==== SOURCE DATA ====

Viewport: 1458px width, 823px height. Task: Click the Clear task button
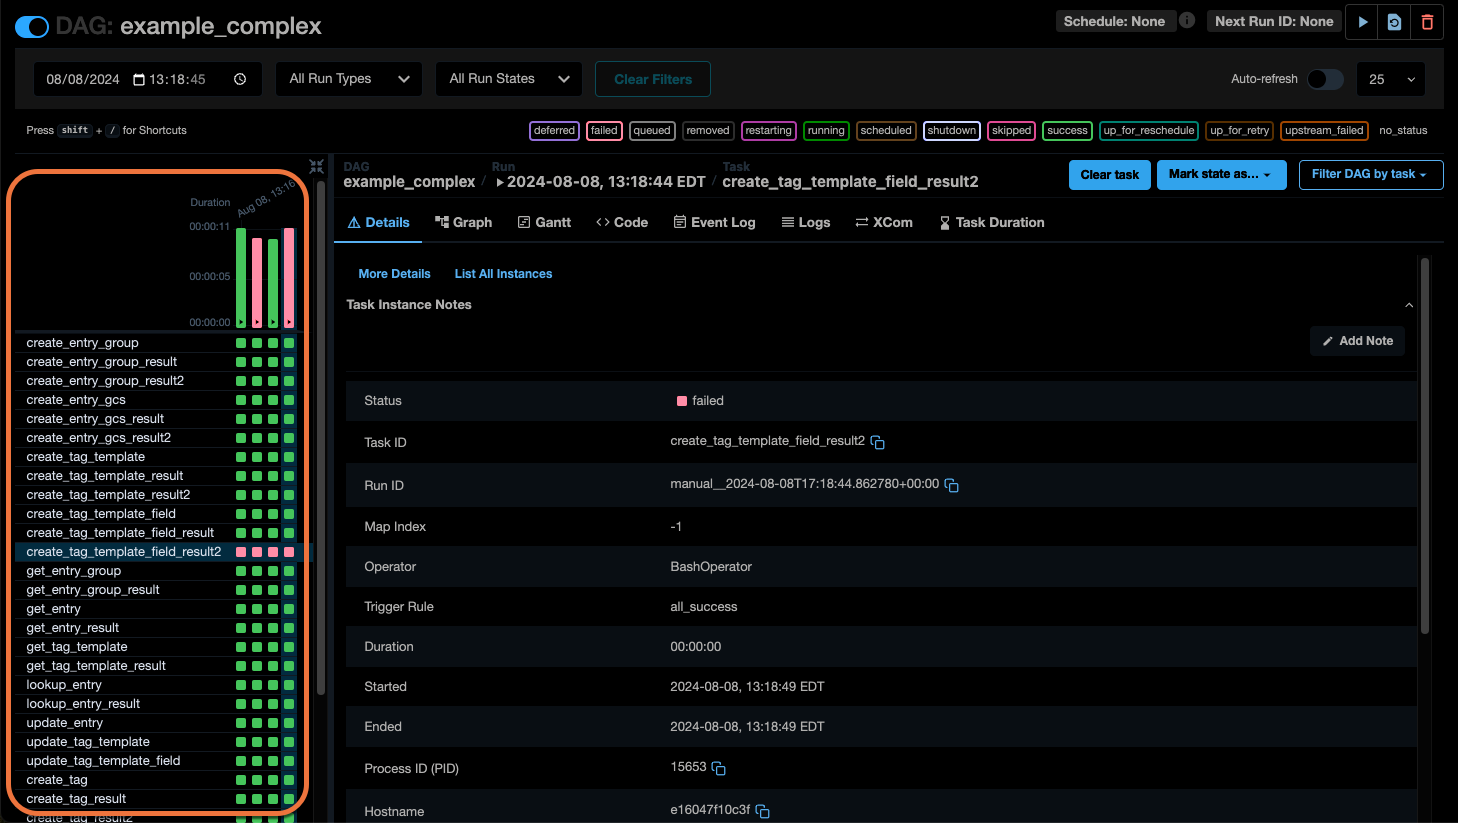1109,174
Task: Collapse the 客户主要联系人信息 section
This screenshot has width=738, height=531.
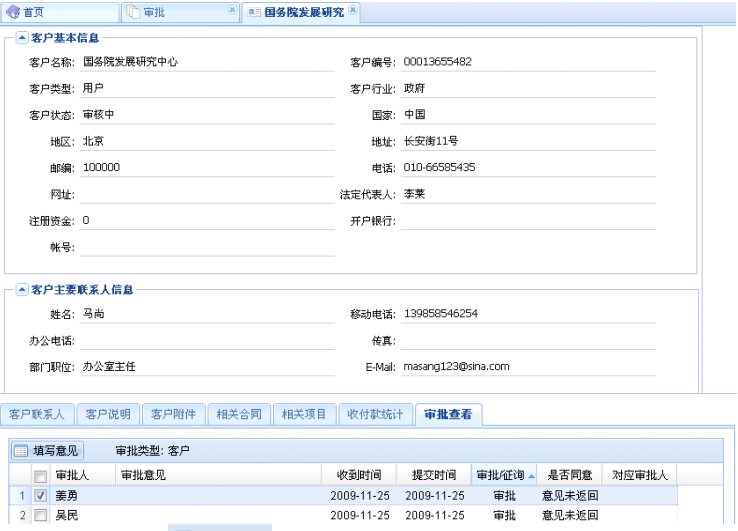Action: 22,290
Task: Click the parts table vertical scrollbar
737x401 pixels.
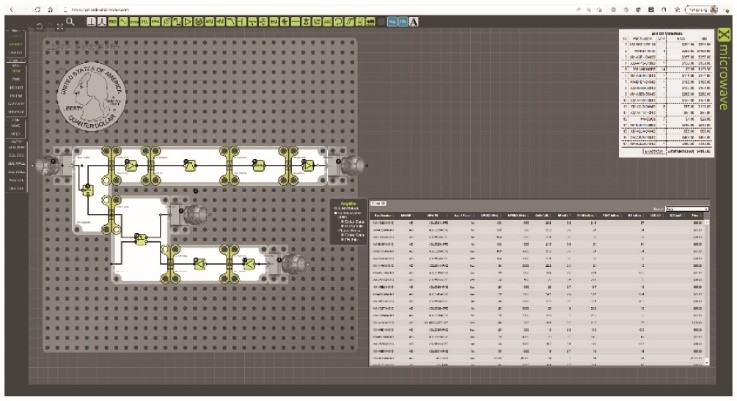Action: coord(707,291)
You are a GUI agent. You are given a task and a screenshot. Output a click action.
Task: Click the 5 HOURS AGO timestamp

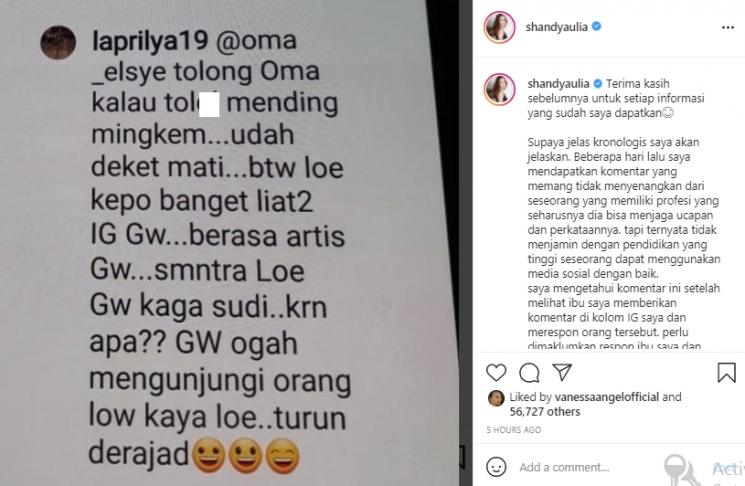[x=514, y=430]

====

The result should hold only the lines from the line with "You are a GUI" through the final line of the records above, copied exactly, with pictures left out.

§ OUTPUT OF THE EXERCISE:
You are a GUI agent. You are given a task and a screenshot. Output a click action.
Task: Click the 5 HOURS AGO timestamp

[x=514, y=430]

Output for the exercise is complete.